Textauszug:
'''

Gemeinsame Stellungnahme zur künftigen Pflanzenschutzpolitik in der Europäischen Union

des Bundesverbandes des Großhandels mit Dünge- und Pflanzenbehandlungsmitteln (BGDP), des Bundesverbandes der Agrargewerblichen Wirtschaft (BVA), des Deutschen Bauernverbands (DBV), des Deutschen Raiffeisenverbands (DRV) und des Industrieverbands Agrar (IVA)

- im Weiteren: die Verbände -

 

zu folgenden Kommissionsvorschlägen:

A) Richtlinienentwurf über einen Aktionsrahmen der Gemeinschaft für den nachhaltigen Einsatz von Pflanzenschutzmitteln (KOM (2006) 373 endg.)

B) Verordnungsentwurf über das Inverkehrbringen von Pflanzenschutzmitteln (KOM (2006) 388 endg.)

 

A) ZUM RICHTLINIENENTWURF FÜR DEN NACHHALTIGEN EINSATZ VON PFLANZENSCHUTZMITTELN

Vorbemerkung

Die Verbände sehen den Vorschlag der EU-Kommission für eine Richtlinie zum nachhaltigen Einsatz von Pflanzenschutzmitteln ebenso wie zahlreiche Vorschläge des Umweltausschusses des Europäischen Parlaments äußerst kritisch.

'''

Welches Aktenzeichen nennt die Stellungnahme zur Pflanzenschutzpolitik für den Verordnungsentwurf über das Inverkehrbringen von Pflanzenschutzmitteln?

Datenauszug:

'''

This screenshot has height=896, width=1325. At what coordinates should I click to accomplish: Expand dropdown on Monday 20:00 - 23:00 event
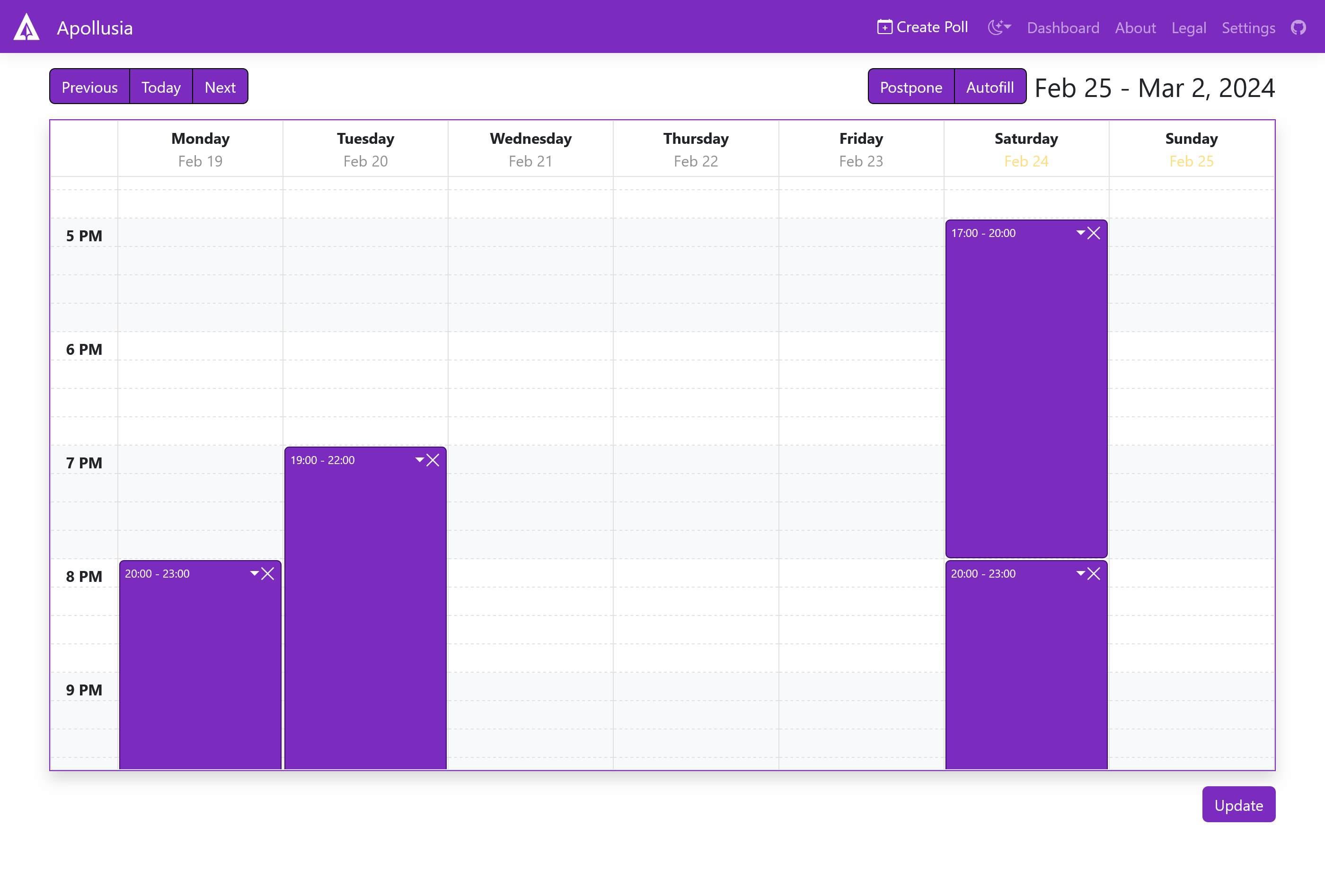tap(254, 573)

'''

Vollständige Antwort: KOM (2006) 388 endg.